* **EXERCISE**: Could you render the lines of the rows below as a JSON list of strings, one string per line, leaving out blank lines?

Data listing

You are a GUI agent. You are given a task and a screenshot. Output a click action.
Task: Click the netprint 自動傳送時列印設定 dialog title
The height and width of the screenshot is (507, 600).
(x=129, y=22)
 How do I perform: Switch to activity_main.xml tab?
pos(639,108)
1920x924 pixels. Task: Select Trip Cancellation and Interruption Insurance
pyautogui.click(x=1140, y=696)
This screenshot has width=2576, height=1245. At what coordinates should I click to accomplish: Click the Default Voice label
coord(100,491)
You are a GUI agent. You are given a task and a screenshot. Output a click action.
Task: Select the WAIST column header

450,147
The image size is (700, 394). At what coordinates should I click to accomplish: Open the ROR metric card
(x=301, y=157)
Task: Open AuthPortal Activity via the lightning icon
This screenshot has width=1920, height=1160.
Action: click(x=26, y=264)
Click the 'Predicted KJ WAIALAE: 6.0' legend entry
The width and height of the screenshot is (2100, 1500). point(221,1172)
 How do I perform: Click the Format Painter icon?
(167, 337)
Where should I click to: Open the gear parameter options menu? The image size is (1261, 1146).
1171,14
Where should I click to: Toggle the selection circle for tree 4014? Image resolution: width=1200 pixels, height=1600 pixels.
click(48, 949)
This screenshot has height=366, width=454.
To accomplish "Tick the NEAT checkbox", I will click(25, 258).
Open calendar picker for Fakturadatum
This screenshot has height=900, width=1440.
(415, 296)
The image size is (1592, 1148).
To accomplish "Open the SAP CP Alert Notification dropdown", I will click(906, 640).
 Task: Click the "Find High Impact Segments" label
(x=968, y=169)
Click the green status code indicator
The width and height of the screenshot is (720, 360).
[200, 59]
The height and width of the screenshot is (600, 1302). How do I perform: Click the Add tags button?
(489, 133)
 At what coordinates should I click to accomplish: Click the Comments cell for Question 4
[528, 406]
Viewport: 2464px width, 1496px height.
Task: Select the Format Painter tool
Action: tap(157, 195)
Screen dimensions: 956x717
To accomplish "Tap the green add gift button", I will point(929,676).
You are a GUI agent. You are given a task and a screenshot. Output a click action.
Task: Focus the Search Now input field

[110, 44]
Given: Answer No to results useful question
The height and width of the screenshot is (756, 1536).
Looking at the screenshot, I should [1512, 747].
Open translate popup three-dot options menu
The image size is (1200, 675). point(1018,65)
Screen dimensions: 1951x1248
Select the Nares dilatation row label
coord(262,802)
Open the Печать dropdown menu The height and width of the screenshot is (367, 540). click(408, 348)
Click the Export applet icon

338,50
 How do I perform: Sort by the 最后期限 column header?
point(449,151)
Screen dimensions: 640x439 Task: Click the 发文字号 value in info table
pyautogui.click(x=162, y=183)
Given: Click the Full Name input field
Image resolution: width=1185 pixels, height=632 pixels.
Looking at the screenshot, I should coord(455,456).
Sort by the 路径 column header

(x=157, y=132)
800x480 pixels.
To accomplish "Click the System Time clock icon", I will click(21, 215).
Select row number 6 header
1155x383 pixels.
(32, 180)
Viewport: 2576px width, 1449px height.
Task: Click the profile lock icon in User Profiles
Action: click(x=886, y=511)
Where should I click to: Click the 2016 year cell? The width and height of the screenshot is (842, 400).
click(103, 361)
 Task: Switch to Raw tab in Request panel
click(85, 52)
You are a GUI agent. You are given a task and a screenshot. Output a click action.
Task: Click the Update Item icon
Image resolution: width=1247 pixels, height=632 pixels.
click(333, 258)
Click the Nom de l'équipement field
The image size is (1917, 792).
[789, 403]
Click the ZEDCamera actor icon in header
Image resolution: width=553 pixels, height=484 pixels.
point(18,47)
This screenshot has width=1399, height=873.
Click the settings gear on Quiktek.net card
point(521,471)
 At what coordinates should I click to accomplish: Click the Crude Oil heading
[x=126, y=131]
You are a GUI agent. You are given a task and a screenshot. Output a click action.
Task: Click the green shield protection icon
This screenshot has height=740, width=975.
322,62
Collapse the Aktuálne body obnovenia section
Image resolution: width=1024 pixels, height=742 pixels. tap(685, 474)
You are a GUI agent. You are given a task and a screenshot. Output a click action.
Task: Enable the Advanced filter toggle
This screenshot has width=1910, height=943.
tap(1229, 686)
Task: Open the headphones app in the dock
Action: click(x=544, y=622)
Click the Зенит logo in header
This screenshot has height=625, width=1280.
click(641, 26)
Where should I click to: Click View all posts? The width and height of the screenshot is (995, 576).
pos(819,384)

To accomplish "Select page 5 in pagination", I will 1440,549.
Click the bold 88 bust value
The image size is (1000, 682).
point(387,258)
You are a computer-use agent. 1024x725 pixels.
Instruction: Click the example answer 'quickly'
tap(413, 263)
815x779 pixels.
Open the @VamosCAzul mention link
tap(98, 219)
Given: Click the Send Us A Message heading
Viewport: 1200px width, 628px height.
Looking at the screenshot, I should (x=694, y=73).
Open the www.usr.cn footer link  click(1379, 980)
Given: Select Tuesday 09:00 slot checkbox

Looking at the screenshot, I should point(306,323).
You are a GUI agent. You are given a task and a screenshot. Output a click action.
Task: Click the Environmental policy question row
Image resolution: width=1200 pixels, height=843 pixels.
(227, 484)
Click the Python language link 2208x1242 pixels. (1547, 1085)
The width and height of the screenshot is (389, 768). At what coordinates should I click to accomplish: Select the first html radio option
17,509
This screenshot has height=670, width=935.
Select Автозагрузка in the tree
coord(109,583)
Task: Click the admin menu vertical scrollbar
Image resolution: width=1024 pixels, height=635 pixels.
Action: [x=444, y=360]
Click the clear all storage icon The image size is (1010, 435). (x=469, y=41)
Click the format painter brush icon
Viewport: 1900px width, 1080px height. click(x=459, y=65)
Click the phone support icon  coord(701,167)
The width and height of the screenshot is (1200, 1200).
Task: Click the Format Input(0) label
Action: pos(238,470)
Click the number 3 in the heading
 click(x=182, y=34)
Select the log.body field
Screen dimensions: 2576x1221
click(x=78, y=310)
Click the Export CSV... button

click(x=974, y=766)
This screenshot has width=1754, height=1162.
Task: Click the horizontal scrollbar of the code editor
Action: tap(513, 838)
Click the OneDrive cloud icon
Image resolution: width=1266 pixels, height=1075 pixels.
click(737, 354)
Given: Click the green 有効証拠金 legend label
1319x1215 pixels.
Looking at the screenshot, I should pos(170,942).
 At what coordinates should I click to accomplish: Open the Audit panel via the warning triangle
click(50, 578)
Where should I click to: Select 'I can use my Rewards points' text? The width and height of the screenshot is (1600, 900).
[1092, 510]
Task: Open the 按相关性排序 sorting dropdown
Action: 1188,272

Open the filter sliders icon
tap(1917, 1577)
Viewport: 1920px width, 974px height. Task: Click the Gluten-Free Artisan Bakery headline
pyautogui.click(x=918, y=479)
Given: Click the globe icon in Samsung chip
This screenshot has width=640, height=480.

* **ANSWER TO THE EXERCISE**:
[
  "You are a GUI agent. You are given a task and a screenshot. Output a click action.",
  "Task: Click the netprint 自動傳送時列印設定 dialog title",
  "The height and width of the screenshot is (507, 600).",
  "(x=129, y=22)",
  " How do I perform: Switch to activity_main.xml tab?",
  "pos(639,108)",
  "1920x924 pixels. Task: Select Trip Cancellation and Interruption Insurance",
  "pyautogui.click(x=1140, y=696)",
  "This screenshot has width=2576, height=1245. At what coordinates should I click to accomplish: Click the Default Voice label",
  "coord(100,491)",
  "You are a GUI agent. You are given a task and a screenshot. Output a click action.",
  "Task: Select the WAIST column header",
  "450,147",
  "The image size is (700, 394). At what coordinates should I click to accomplish: Open the ROR metric card",
  "(x=301, y=157)",
  "Task: Open AuthPortal Activity via the lightning icon",
  "This screenshot has width=1920, height=1160.",
  "Action: click(x=26, y=264)",
  "Click the 'Predicted KJ WAIALAE: 6.0' legend entry",
  "The width and height of the screenshot is (2100, 1500). point(221,1172)",
  " How do I perform: Click the Format Painter icon?",
  "(167, 337)",
  "Where should I click to: Open the gear parameter options menu? The image size is (1261, 1146).",
  "1171,14",
  "Where should I click to: Toggle the selection circle for tree 4014? Image resolution: width=1200 pixels, height=1600 pixels.",
  "click(48, 949)",
  "This screenshot has height=366, width=454.",
  "To accomplish \"Tick the NEAT checkbox\", I will click(25, 258).",
  "Open calendar picker for Fakturadatum",
  "This screenshot has height=900, width=1440.",
  "(415, 296)",
  "The image size is (1592, 1148).",
  "To accomplish \"Open the SAP CP Alert Notification dropdown\", I will click(906, 640).",
  " Task: Click the \"Find High Impact Segments\" label",
  "(x=968, y=169)",
  "Click the green status code indicator",
  "The width and height of the screenshot is (720, 360).",
  "[200, 59]",
  "The height and width of the screenshot is (600, 1302). How do I perform: Click the Add tags button?",
  "(489, 133)",
  " At what coordinates should I click to accomplish: Click the Comments cell for Question 4",
  "[528, 406]",
  "Viewport: 2464px width, 1496px height.",
  "Task: Select the Format Painter tool",
  "Action: tap(157, 195)",
  "Screen dimensions: 956x717",
  "To accomplish \"Tap the green add gift button\", I will point(929,676).",
  "You are a GUI agent. You are given a task and a screenshot. Output a click action.",
  "Task: Focus the Search Now input field",
  "[110, 44]",
  "Given: Answer No to results useful question",
  "The height and width of the screenshot is (756, 1536).",
  "Looking at the screenshot, I should [1512, 747].",
  "Open translate popup three-dot options menu",
  "The image size is (1200, 675). point(1018,65)",
  "Screen dimensions: 1951x1248",
  "Select the Nares dilatation row label",
  "coord(262,802)",
  "Open the Печать dropdown menu The height and width of the screenshot is (367, 540). click(408, 348)",
  "Click the Export applet icon",
  "338,50",
  " How do I perform: Sort by the 最后期限 column header?",
  "point(449,151)",
  "Screen dimensions: 640x439 Task: Click the 发文字号 value in info table",
  "pyautogui.click(x=162, y=183)",
  "Given: Click the Full Name input field",
  "Image resolution: width=1185 pixels, height=632 pixels.",
  "Looking at the screenshot, I should coord(455,456).",
  "Sort by the 路径 column header",
  "(x=157, y=132)",
  "800x480 pixels.",
  "To accomplish \"Click the System Time clock icon\", I will click(21, 215).",
  "Select row number 6 header",
  "1155x383 pixels.",
  "(32, 180)",
  "Viewport: 2576px width, 1449px height.",
  "Task: Click the profile lock icon in User Profiles",
  "Action: click(x=886, y=511)",
  "Where should I click to: Click the 2016 year cell? The width and height of the screenshot is (842, 400).",
  "click(103, 361)",
  " Task: Switch to Raw tab in Request panel",
  "click(85, 52)",
  "You are a GUI agent. You are given a task and a screenshot. Output a click action.",
  "Task: Click the Update Item icon",
  "Image resolution: width=1247 pixels, height=632 pixels.",
  "click(333, 258)",
  "Click the Nom de l'équipement field",
  "The image size is (1917, 792).",
  "[789, 403]",
  "Click the ZEDCamera actor icon in header",
  "Image resolution: width=553 pixels, height=484 pixels.",
  "point(18,47)",
  "This screenshot has width=1399, height=873.",
  "Click the settings gear on Quiktek.net card",
  "point(521,471)",
  " At what coordinates should I click to accomplish: Click the Crude Oil heading",
  "[x=126, y=131]",
  "You are a GUI agent. You are given a task and a screenshot. Output a click action.",
  "Task: Click the green shield protection icon",
  "This screenshot has height=740, width=975.",
  "322,62",
  "Collapse the Aktuálne body obnovenia section",
  "Image resolution: width=1024 pixels, height=742 pixels. tap(685, 474)",
  "You are a GUI agent. You are given a task and a screenshot. Output a click action.",
  "Task: Enable the Advanced filter toggle",
  "This screenshot has width=1910, height=943.",
  "tap(1229, 686)",
  "Task: Open the headphones app in the dock",
  "Action: click(x=544, y=622)",
  "Click the Зенит logo in header",
  "This screenshot has height=625, width=1280.",
  "click(641, 26)",
  "Where should I click to: Click View all posts? The width and height of the screenshot is (995, 576).",
  "pos(819,384)",
  "To accomplish \"Select page 5 in pagination\", I will 1440,549.",
  "Click the bold 88 bust value",
  "The image size is (1000, 682).",
  "point(387,258)",
  "You are a computer-use agent. 1024x725 pixels.",
  "Instruction: Click the example answer 'quickly'",
  "tap(413, 263)",
  "815x779 pixels.",
  "Open the @VamosCAzul mention link",
  "tap(98, 219)",
  "Given: Click the Send Us A Message heading",
  "Viewport: 1200px width, 628px height.",
  "Looking at the screenshot, I should (x=694, y=73).",
  "Open the www.usr.cn footer link  click(1379, 980)",
  "Given: Select Tuesday 09:00 slot checkbox",
  "Looking at the screenshot, I should point(306,323).",
  "You are a GUI agent. You are given a task and a screenshot. Output a click action.",
  "Task: Click the Environmental policy question row",
  "Image resolution: width=1200 pixels, height=843 pixels.",
  "(227, 484)",
  "Click the Python language link 2208x1242 pixels. (1547, 1085)",
  "The width and height of the screenshot is (389, 768). At what coordinates should I click to accomplish: Select the first html radio option",
  "17,509",
  "This screenshot has height=670, width=935.",
  "Select Автозагрузка in the tree",
  "coord(109,583)",
  "Task: Click the admin menu vertical scrollbar",
  "Image resolution: width=1024 pixels, height=635 pixels.",
  "Action: [x=444, y=360]",
  "Click the clear all storage icon The image size is (1010, 435). (x=469, y=41)",
  "Click the format painter brush icon",
  "Viewport: 1900px width, 1080px height. click(x=459, y=65)",
  "Click the phone support icon  coord(701,167)",
  "The width and height of the screenshot is (1200, 1200).",
  "Task: Click the Format Input(0) label",
  "Action: pos(238,470)",
  "Click the number 3 in the heading",
  " click(x=182, y=34)",
  "Select the log.body field",
  "Screen dimensions: 2576x1221",
  "click(x=78, y=310)",
  "Click the Export CSV... button",
  "click(x=974, y=766)",
  "This screenshot has width=1754, height=1162.",
  "Task: Click the horizontal scrollbar of the code editor",
  "Action: tap(513, 838)",
  "Click the OneDrive cloud icon",
  "Image resolution: width=1266 pixels, height=1075 pixels.",
  "click(737, 354)",
  "Given: Click the green 有効証拠金 legend label",
  "1319x1215 pixels.",
  "Looking at the screenshot, I should pos(170,942).",
  " At what coordinates should I click to accomplish: Open the Audit panel via the warning triangle",
  "click(50, 578)",
  "Where should I click to: Select 'I can use my Rewards points' text? The width and height of the screenshot is (1600, 900).",
  "[1092, 510]",
  "Task: Open the 按相关性排序 sorting dropdown",
  "Action: 1188,272",
  "Open the filter sliders icon",
  "tap(1917, 1577)",
  "Viewport: 1920px width, 974px height. Task: Click the Gluten-Free Artisan Bakery headline",
  "pyautogui.click(x=918, y=479)",
  "Given: Click the globe icon in Samsung chip",
  "This screenshot has width=640, height=480."
]